Nobody really thinks they might die tomorrow. Obviously, you can. There is no guarantee you won’t have a massive heart attack, get hit by a drunk driver or who knows what. If one of these grim events happened, what would happen to your family owned business? Your family would know your wishes, right? Unfortunately, this is rarely the answer. Throw in tax issues and the business could fail.
The facts related to the continuation of family owned businesses from one generation to the next are both clear and scary. Family owned businesses make up the vast majority of all businesses in the country. Despite this fact, only 30 percent survive when the second generation of family ownership. Even worse, only 15 percent survive through the third generation. These facts are provided by the Small Business Administration.

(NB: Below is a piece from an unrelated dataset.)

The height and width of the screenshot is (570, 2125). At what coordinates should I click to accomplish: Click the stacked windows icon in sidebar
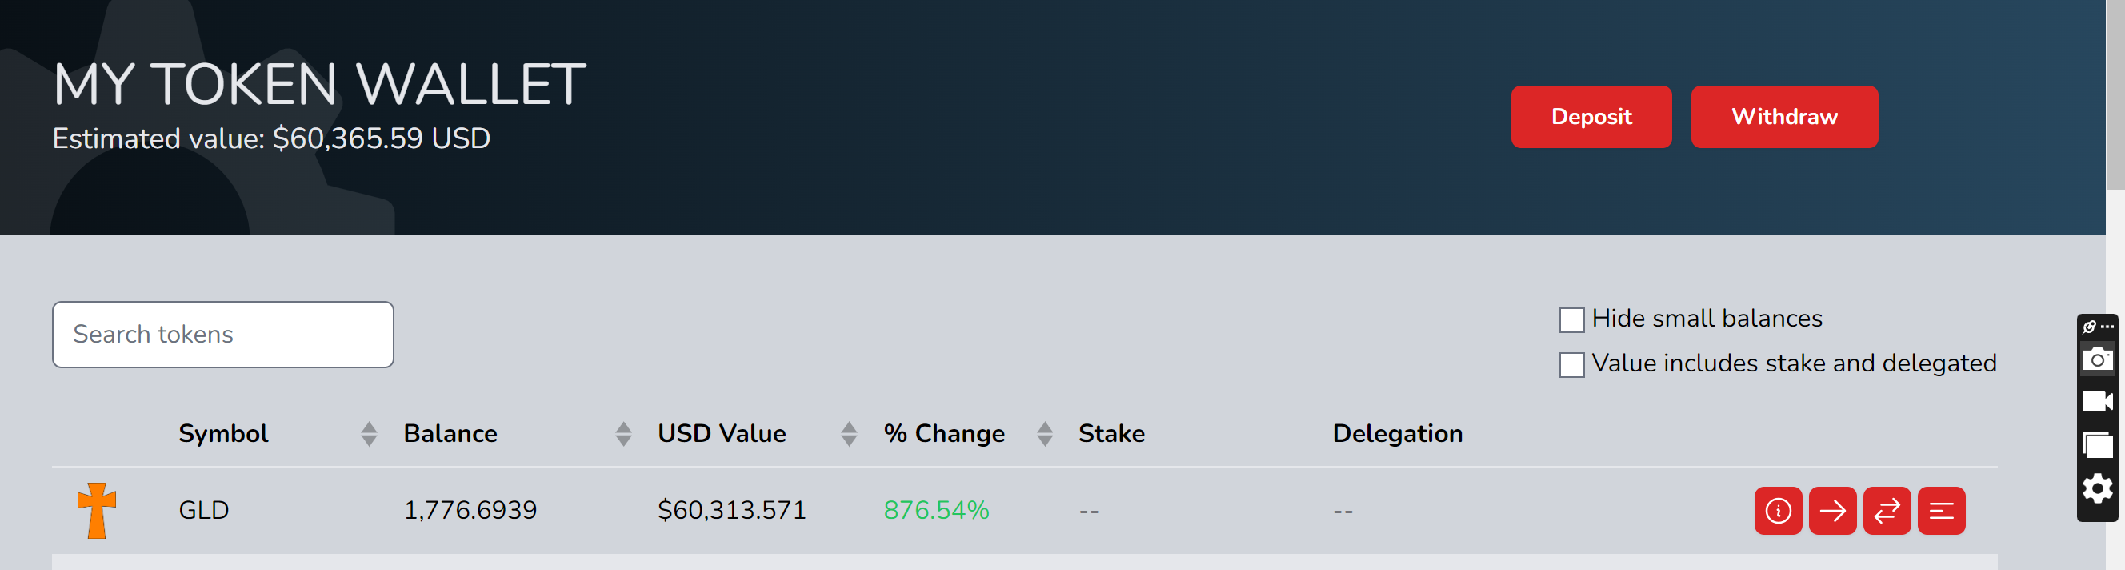point(2097,445)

As the business owner, you probably have some inkling of what you want to happen to the business when you are no longer around. Perhaps you want one or more of your children to run it. On the other hand, you might just want it sold and the revenues distributed among family members. The point is you can make a choice now. If you pass away, however, the courts and IRS will make the choice for you. Does that sound like a good idea? It should not.
With a family owned business, the family dynamic cannot be understated. If you have kids, the issue of who gets what and who runs the business is a major issue to be addressed. If you do not have your wishes in writing, they may be disregarded. Various family members may have an incorrect interpretation of what is supposed to happen with the business. If you have not indicated in writing the plan, they will end up in court arguing and a poor judge is going to have to try to figure it out. The final decision will probably not reflect your desire.
The IRS is also going to want their piece of the pie when the business ownership is transferred. Many mistakenly believe a family owned business is transferred tax-free. This is not the case. In fact, the tax liability can be over 50 percent of the total value of the business. Making sure there is a financial plan in place that will provide funds for the tax liability is critical. It is the rare business that can survive paying a tax bill equal to fifty percent of its value.
Planning for the transfer of a family owned business is something that should be undertaken immediately. It may seem like a future issue, but one should not take life for granted. If you don’t get your ducks in a row, your passing could lead to a disaster for your family on both an emotional and financial front.